Im Unterschied zu jüngeren Filmen, die sich mit dem Thema Abtreibung beschäftigen, etwa „Das Ereignis“ von Audrey Diwan, „Niemals selten manchmal immer“ von Eliza Hittman oder „Call Jane“ von Phyllis Nagy, wird die Entscheidung zur Abtreibung hier nicht durch eine Notsituation der Protagonistin nahelegt. Während in „Das Ereignis“ und „Niemals selten manchmal immer“ für die jeweilige Protagonistin ihre ganze Zukunft und im Fall von „Call Jane“ sogar deren Leben auf dem Spiel steht, hat Lena in „Bauchgefühl“ dank ihrer gesicherten Verhältnisse vergleichsweise wenig zu verlieren. Das sorgt dafür, dass das Abtreibungsdilemma zielsicher auf seine Kernfrage reduziert wird. Was zählt mehr: das Recht der Frau, über etwas, was auch ohne verschärfende Umstände so existenziell wie eine Schwangerschaft in ihre Physis und ihr Leben eingreift, frei und selbstständig zu entscheiden, oder das Recht des Embryos auf Leben? Wobei die Fragen nach dem Embryo unlöslich mit Fragen verbunden ist, bei denen die Wissenschaft nur bedingt weiterhilft, weil es um philosophische Fragen geht. Ab wann ist ein Embryo ein schützenswertes Leben, ab wann ist er eine Person mit entsprechenden Rechten? Ab der Befruchtung? Ab der Einnistung in die Gebärmutter? Ab einem bestimmten Entwicklungsstadium, und wenn ja, ab welchem?

Die Gretchenfrage nach der Seele

Neben den äußeren Hindernissen sind es nicht zuletzt diese grundlegenden Fragen, die Lena im Ringen um den Schwangerschaftsabbruch umtreiben. Etwa wenn sie mit einer Ärztin bespricht, ob der Embryo bei der Abtreibung Schmerz empfinden würde, oder beim Gespräch mit einem Studienfreund, der katholischer Theologe ist und an den sie die Gretchenfrage nach der Seele stellt.

Doch die Uhr tickt. Lena hat erst in der neunten Woche entdeckt, dass sie schwanger ist; ihr bleibt also keine lange Bedenkzeit.

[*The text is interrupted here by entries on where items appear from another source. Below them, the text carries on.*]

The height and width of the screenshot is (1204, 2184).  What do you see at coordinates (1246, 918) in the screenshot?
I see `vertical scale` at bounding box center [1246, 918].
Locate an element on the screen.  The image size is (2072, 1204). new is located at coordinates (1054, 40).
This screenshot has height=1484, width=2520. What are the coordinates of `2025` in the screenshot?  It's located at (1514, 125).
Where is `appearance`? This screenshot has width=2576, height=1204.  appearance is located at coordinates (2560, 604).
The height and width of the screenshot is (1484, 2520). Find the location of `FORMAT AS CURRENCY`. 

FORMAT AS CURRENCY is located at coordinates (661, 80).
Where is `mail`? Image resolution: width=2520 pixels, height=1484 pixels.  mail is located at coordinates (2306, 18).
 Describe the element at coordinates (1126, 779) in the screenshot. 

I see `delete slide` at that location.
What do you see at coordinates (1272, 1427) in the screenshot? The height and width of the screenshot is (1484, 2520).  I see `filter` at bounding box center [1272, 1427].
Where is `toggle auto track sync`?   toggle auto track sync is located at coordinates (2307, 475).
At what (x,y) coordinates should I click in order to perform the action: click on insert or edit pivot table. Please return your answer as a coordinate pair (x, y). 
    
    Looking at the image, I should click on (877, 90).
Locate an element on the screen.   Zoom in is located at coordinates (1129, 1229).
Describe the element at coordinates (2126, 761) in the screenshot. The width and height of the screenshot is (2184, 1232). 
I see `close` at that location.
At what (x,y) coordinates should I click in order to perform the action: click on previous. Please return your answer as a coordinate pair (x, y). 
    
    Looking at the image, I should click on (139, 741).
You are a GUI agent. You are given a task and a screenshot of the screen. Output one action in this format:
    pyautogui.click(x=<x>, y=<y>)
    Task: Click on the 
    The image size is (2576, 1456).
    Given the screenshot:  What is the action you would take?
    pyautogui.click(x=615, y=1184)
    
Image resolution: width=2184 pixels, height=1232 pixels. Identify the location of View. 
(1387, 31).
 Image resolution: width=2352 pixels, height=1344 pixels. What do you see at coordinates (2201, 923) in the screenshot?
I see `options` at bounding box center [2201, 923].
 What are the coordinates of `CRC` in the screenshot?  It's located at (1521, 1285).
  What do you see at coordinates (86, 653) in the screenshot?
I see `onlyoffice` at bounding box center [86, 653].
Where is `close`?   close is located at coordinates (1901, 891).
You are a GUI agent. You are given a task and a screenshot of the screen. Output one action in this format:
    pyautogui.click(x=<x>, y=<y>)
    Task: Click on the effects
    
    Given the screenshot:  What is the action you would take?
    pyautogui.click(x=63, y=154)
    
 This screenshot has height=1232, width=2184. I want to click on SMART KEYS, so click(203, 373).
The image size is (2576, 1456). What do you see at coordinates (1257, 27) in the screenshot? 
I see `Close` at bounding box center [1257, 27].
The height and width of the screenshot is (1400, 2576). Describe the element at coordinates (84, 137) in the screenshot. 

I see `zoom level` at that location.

Auf diese Weise lässt "Bauchgefühl" einen am Ende auf produktive Weise verunsichert zurück. Sicher ist nur eines: Lautstarke "Mörder"-Parolen, wie sie militante Abtreibungsgegner in einer Szene vor einer Klinik brüllen, herablassende Bevormundung oder betretenes Schweigen und Tabuisierung des Themas helfen niemandem weiter. Die Hauptdarstellerin Laura Berlin sagte in einem Interview, dass ihr bei ihren Recherchen aufgefallen sei, dass sie „persönlich bis dato scheinbar keine einzige Frau kannte, die diesen Weg gegangen ist, was statistisch betrachtet eigentlich unwahrscheinlich ist“. Auch das zeigt, wie groß der Redebedarf über das Thema wäre, wofür „Bauchgefühl“ ein guter Aufhänger sein könnte.